Background Dobutamine has been used off-label in newborns and children for treating haemodynamic insufficiency for over 20 years. As preparation for a large randomised study to achieve Paediatric Use Marketing Authorisation for dobutamine in newborns we performed a structured literature review of PK data.

Methods Structured searches were conducted using the electronic databases Medline and Embase. Search terms included dobutamine, infant, newborn, paediatric/pediatric, prematurity, child, infant, low birth weight infant, preschool child, school child, adolescent, pharmacokinetics, clinical pharmacology. Data was extracted based on pre-defined criteria decided by the team.

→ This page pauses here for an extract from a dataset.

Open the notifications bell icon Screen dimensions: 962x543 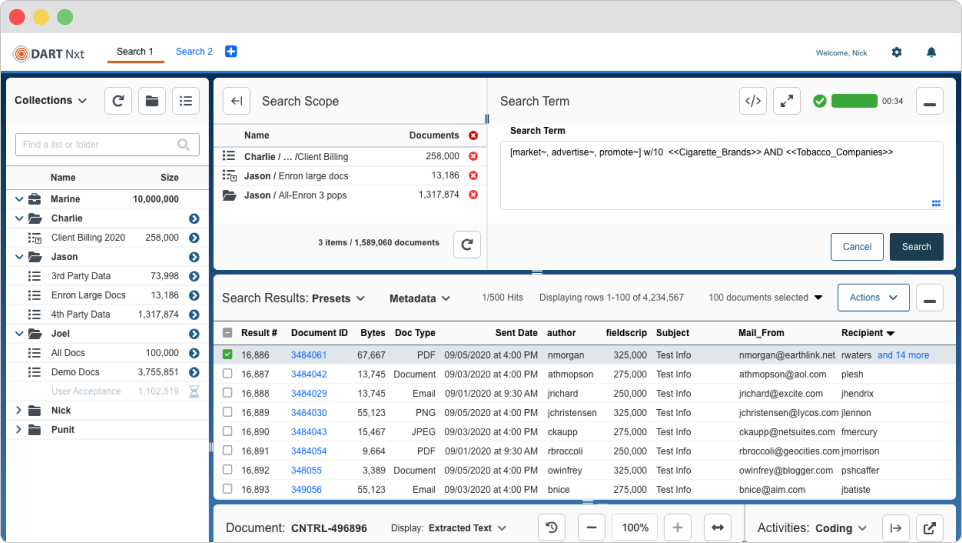931,52
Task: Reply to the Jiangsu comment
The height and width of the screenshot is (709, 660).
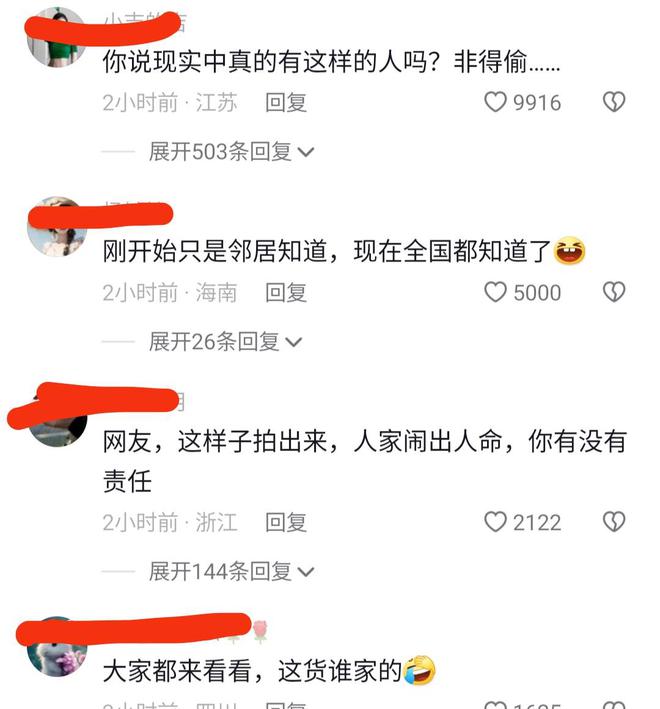Action: (286, 103)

Main results Six of eleven papers emerging from this search met our inclusion criteria. These reported dobutamine PK data in a combined total of 70 children (age range 0 days-22 years, 13 newborns, 27–42 weeks gestation), with infusion rates ranging from 0.5–20 µg/kg/min. Five papers found that the infusion rate was positively correlated to plasma dobutamine concentration. Dobutamine clearance rates showed great variability between individuals (range 35.1–482.2 mL/kg/min). Four papers found that clearance did not vary with infusion rate, suggesting first order kinetics, although one paper (n=12) showed a significantly negative relationship (p<0.001) of dobutamine clearance to steady-state plasma concentration (dobutamine dosage 2–15 µg/kg/min).

Conclusions The current dobutamine PK data is difficult to interpret due to inhomogeneity and variability of patients’ age and conditions, dobutamine dosages and study designs. High quality prospective PK data -especially in newborns- is urgently required prior to our large randomised study.